Fortunately, the Vanished World fossil centre in Duntroon provided all the tools for deciphering the stone history. Tools, like a pick and wire brush. As well as a display of the more amazing finds, visitors are invited to dig out ammonites and discarded sharks’ teeth from Waitaki stone. The Waitaki town is an area that has dug into its past as a way of preserving its future.
One person who knows all about regional revitalisation is Mike Gray. The reformed mathematics teacher from Brisbane moved to the region in the 90s after falling for a charming country house, running it as a BnB.
The Tokarahi estate is one of the many surprisingly grand country piles in the hinterland behind Oamaru, monuments to a time “in memoriam”. From gates to the derelict Ngapara primary school, which closed in 1998. As chairman of the Vanished World Trust, Gray saw that the local town needed to raise their tourism profile or go the way of the giant penguin. Today, Duntroon’s Vanished World includes a fossil centre, a working 19th-century forge at Nicol’s Blacksmith Shop and several other Otago curios. The organisation has been part of initiatives such as getting Unesco recognition for the geological heritage site and routing the Alps 2 Ocean Cycle Trail through Duntroon, and coach parties like us.
Returning to the Brydone Hotel, where we were staying on Oamaru’s grand high street, there was just enough time for supper and a slide show. Rail passengers know how to make their own fun.
One of the guests, who had returned from the Trans-Siberian Express, shared notes and some photos from the rails between Vladivostok and Moscow.
I’m not trying to say that the New Zealand rail network can compare to the great Russian train journey – that was for the lecturer to do - but there is a hell of a lot less Siberian tundra and a lot more to be seen between Auckland and Invercargill. Not to mention it is only a 10th of the distance.
On the trip rolling through New Zealand’s historic junctions, from Auckland’s Brownstone Beaux-Arts terminus to Dunedin’s Gothic “Gingerbread House” of a railway station, the appeal has not faded, even if New Zealand’s passenger trains are much diminished.
It’s a transport that attracts fanatical devotion.
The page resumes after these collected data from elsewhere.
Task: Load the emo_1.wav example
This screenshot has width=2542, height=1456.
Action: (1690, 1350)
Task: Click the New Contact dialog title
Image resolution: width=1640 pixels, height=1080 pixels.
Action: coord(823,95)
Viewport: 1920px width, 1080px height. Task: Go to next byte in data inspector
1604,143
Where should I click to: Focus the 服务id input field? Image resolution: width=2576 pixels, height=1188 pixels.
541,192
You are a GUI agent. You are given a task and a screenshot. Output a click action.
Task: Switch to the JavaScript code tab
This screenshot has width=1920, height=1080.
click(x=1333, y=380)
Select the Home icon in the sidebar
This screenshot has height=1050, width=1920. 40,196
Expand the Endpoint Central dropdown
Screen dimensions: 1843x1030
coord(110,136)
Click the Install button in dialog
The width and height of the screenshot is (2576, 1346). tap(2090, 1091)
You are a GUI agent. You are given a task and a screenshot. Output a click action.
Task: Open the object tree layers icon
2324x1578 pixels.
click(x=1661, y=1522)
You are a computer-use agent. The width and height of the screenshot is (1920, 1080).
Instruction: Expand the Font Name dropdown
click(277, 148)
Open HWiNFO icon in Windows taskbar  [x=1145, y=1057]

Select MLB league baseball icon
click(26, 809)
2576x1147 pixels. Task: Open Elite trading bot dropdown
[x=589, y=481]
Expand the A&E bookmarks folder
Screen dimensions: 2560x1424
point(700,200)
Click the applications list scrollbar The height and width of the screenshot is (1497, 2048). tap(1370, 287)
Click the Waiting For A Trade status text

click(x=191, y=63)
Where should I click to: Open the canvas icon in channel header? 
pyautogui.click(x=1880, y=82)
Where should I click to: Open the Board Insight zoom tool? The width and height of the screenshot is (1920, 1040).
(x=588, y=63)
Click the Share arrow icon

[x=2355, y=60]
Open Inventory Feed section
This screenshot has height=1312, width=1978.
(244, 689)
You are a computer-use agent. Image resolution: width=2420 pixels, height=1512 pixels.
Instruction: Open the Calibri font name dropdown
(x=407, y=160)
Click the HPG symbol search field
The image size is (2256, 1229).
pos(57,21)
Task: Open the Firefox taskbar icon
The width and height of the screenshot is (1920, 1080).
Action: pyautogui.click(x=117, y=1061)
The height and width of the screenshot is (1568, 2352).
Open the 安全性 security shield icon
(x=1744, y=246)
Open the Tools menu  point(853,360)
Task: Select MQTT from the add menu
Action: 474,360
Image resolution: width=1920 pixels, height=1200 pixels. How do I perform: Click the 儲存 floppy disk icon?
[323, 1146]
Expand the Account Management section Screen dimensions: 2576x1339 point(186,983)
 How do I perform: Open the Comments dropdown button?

At the end of the line, I was about ready to join those glued to motorways to protest the country’s lack of passenger light rail infrastructure.
Arriving at Invercargill railway station on an overcast day was an anticlimactic end to the journey. Waiting for station guards to unbolt the steel gates, it was quite a comedown. Though the Southland town is full of rugged charm and hardy gems, the railway station is not one of them.
Perhaps, this was simply a reflection of my sorrow to be leaving as the rest of the passengers carried on along the Catlins coast.
Travelling the storied railways of New Zealand was a look back into history but also perhaps the future. With the Waikato commuter train Te Huia already seeing more than 100,000 passengers travelling into Auckland in its first year, there is clearly an appetite for this 19th-century transport of delight.
CHECKLIST: AUCKLAND TO INVERCARGILL BY RAIL
The 13-day tour departs Auckland by rail, taking in the Northern Explorer, Coastal Pacific and TranzAlpine rail journeys, and an exclusive private charter from Christchurch to Invercargill.